I can’t tell you what was on the test, but I can tell you how I studied.

First, review the blueprint

The exam blueprint is the only place that gives you hints as to what’s on the test. If you look at the blueprint, you’ll see that the test is divided into five areas: Architectural Core, Repository Customization, Web Scripting, UI Customization, and Alfresco API.

The blueprint breaks down each of those five areas into topics, but they are still pretty broad. Some of them helped me figure out what to review and some of them didn’t. For example, under Architectural Core, topics like “Repository”, “Subsystems”, and “Database” were too vague to be that helpful in guiding my study plans.

Next, identify your focus areas

Looking at the blueprint, most of those topics have been in the product since the early days and haven’t changed much. I figured I could take the test cold and pass those. But Share Configuration and Customization has changed here and there between releases. With a lot of different ways to do things, and ample opportunity for testing around minutiae, I figured this would be where I’d need to spend most of my study time. I also wanted to spend time reviewing the various API’s listed under Architectural Core because I typically just look those up rather than commit the details to memory.

To validate where I thought my focus areas should be I took the sample test on the blueprint page, which was helpful.

Now, study

For Architectural Core, I spent most of my time reviewing the list of public services in the Foundation API found in Appendix A of the Alfresco Developer Guide, the JavaScript API (also in Appendix A as well as the official documentation), and the Freemarker Templating API documentation.

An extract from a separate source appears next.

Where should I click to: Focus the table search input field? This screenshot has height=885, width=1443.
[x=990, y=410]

For the Repository Customization I figured I had most of that down cold and just spent a little time reviewing Activiti BPM XML and associated workflow content models. The workflow tutorial on this site is one place with sample workflows to review and obviously the out-of-the-box workflows are also good examples.

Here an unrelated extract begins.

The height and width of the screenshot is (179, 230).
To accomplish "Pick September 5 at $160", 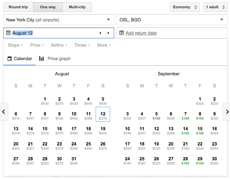I will pos(156,115).
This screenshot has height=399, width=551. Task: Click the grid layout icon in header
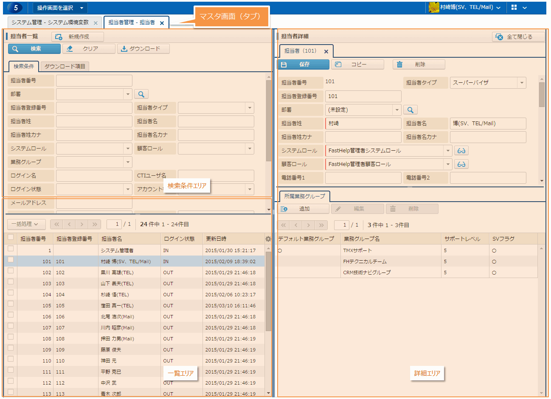[514, 8]
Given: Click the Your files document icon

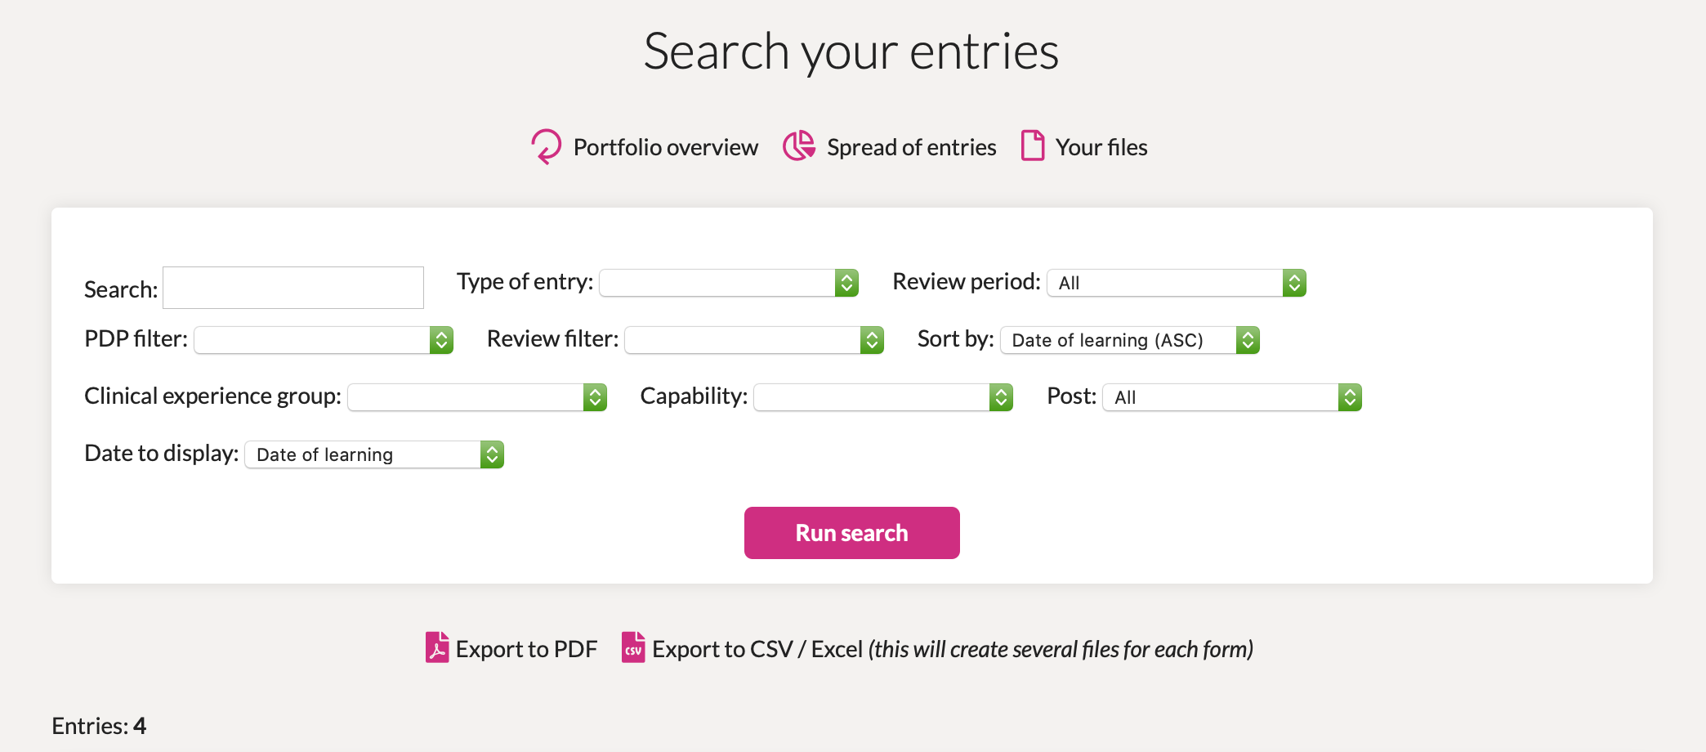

According to the blueprint, the UI Customization section is now focused entirely on Alfresco Share, so I didn’t spend any time reviewing Alfresco Explorer customization. Instead, I read through the Share Configuration and Share Customization sections of the documentation. There are now tutorials on Share Customization in the Alfresco docs so I went through those again just to make sure everything was fresh. The Share configuration examples in my custom content types tutorial are another resource.

The Alfresco API section consists of questions about the Alfresco REST API and CMIS. This is only 5% of the test so I spent no time reviewing this. I also ignored Web Scripts, figuring my existing knowledge was good enough.

After studying the resources in my focus areas I took the sample test once more. It’s always the same set of questions, so taking it repeatedly isn’t a great way to prove your readiness, but at least you know you won’t miss those questions if they show up on the real test.

Feel ready? Go for it

If you get paid to work with Alfresco, you really ought to take this exam (and the ACA exam). Obviously, what I’ve reviewed here is a study plan for someone who has significant experience with the platform doing real world projects. If you are new to Alfresco you’ll have to adjust your plan and preparation time accordingly. Better yet, get a few projects under your belt first. I think it would be tough for someone with no practical experience to pass the test with any amount of study time, which is the whole point.

So there you go, that’s how I studied. Your mileage will vary based on what your focus areas need to be. Now go hit the books!